Est-ce que le cœur, le fond du cœur, est profondément et complètement assuré que tout est en ordre ?
Y a-t-il un seul doute quant à cette sécurité personnelle ?
Il faut être sincère !
Il faut expressément vider maintenant cette grande et radicale question.
S’il y a un seul doute, le moindre petit doute, c'est parce qu’il n’y pas tout à fait de fin avec soi même, et qu’il n’y a pas occupation de Christ.
Recevoir Christ comme le Seul et Unique titre devant Dieu, et alors le repos parfait se goûtera véritablement.
Des milliers d'hommes manquent en ceci.
Ils reçoivent la vérité superficiellement.
Ils ont une vue partielle de leur état de ruine et une vue partielle de Christ.
Ils sont alors appuyés, soutenus et poussés par des ordonnances, peut être même de réunions pieuses, par l'amour des formes religieuses, voire par des amis chrétiens, par quelque service actif, toutes choses qui peuvent être bonnes à leur place ; mais quand quelque épreuve survient, une maladie grave ou l'approche de la mort, l'âme est pleine d'effroi.

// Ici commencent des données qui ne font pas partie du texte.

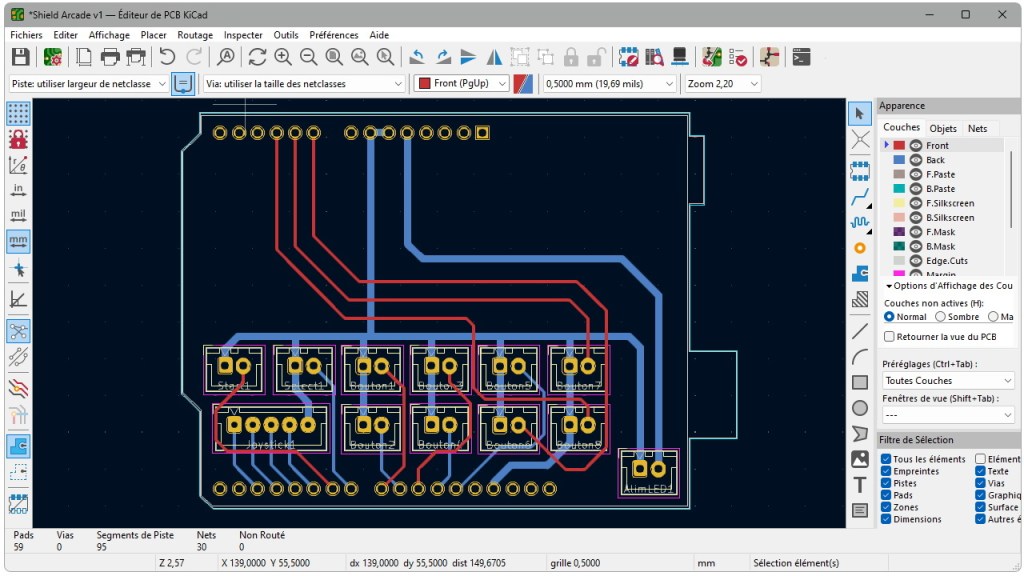
Task: Run the Design Rules Checker
Action: click(x=740, y=57)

Elle se trouve dans des eaux profondes, submergée par les flots, dans une région d'obscurité et de tristesse, ou ni le soleil, ni les étoiles ne se montrent.
Alors parfois, enfin, elle est forcée de saisir Christ réellement comme son seul refuge, et elle trouve ainsi la paix et le repos.
De là, l'importance de bien commencer, de creuser profondément et de trouver Le Roc.
Beaucoup de chrétiens font un but de ce qui est le point de départ ; et, par conséquent, ils sont malheureusement superficiels et flottants pendant toute leur course.
De temps en temps, peut-être, quelques rayons de soleil percent l'obscurité dans laquelle ils se trouvent ; la lecture d'un bon traité d'appel, une bonne prédication de l'Évangile les ranime, et ils pensent qu'ils lisent distinctement leur droit à une place dans les cieux.
Mais bientôt ils ressentent les tourments et les assauts du péché qui est en nous., et ils commencent à douter qu'ils aient jamais été convertis ; ils pensent qu'ils se sont toujours trompés, et que finalement le feu éternel sera leur partage.
Tout cela vient de ce qu'ils n'en ont pas fini avec eux-mêmes, et qu'ils n'ont pas fait de Christ leur alpha et leur oméga en toutes choses.
Oui, il faut que Christ soit tout en toutes choses, non pas en une, ou en deux ou en trois choses, mais en toutes choses ; non pas à un point ou à un autre point de la route, mais tout le long du voyage.
Il faut que Christ soit tout, et le moi ? Rien.
Si cette vérité est bien comprise, toute femme, tout homme, quelle que soit sa position sociale, sa jeunesse ou avancement en âge n’étant pas encore en règle comprendra et réalisera pour lui-même ce que nous disent si simplement et si clairement pour notre plus grand profit la lampe et le billet.